Еще в 1911 г. было напечатано прославившееся стихотворение «Конец века» Якоба ван Годдиса (1887—1942) — поэта, ставшего впоследствии жертвой фашизма:

С голов остроконечных шляпы вдаль,

По воздуху, как крик, сверля виски.

Железо крыш летит, дробясь в куски.

Объявлено: «вздымается вода».

Вот ураган — и буйно скачут волны

На берег, разбивая тяжесть дамб.

Людей замучил насморк своевольный.

Мосты разверзли пропасть поездам.

(Перевод Вл. Нейштадта)

Поэт протягивает соединительные нити между предметами и явлениями самыми далекими. Общее для всех этих случайных деталей и образов обнаруживается в высшей сфере — состоянии, в котором находился мир. «Между его строчками, за ними, — писал о стихотворении ван Годдиса полстолетия спустя И. Бехер, — пробивались исключительные события и переживания — этот заикающийся, отрывистый, иногда шутовски лепечущий голос провозглашал странное настроение — настроение века».

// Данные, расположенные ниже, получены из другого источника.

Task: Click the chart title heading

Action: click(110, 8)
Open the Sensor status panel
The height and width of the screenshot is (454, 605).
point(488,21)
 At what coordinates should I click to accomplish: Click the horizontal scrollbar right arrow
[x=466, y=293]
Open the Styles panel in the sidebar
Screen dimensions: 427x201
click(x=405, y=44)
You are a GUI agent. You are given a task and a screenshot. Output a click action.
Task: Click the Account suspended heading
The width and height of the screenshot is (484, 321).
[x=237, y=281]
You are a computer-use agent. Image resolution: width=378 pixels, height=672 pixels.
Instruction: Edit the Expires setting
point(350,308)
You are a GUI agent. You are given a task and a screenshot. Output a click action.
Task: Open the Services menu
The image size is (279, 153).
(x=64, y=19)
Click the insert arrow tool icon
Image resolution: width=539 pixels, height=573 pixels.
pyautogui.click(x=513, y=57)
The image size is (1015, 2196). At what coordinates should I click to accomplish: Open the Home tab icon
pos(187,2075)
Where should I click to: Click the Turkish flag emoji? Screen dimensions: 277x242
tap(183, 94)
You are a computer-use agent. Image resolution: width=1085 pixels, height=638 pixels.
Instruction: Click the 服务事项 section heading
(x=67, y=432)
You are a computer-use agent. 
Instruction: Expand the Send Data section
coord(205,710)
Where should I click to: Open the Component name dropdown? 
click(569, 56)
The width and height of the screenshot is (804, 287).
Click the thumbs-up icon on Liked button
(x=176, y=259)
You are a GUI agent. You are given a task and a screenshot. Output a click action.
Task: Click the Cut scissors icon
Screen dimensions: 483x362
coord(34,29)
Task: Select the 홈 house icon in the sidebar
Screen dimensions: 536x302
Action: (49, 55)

Не только ван Годдис, но и крупнейшие поэты-экспрессионисты — Г. Гейм, Э. Штадлер, Г. Тракль, — будто снимая чертеж с необычного объекта — будущего, писали в своих стихах о не свершившихся еще исторических потрясениях, в том числе и мировой войне, как об уже состоявшихся. Но сила экспрессионистской поэзии не только в пророчествах. Эта поэзия прорицала и там, где о будущей войне не говорилось. Этому искусству в высшей степени свойственно чувство трагической конфликтности бытия. Любовь не кажется больше спасением, смерть — умиротворенным сном.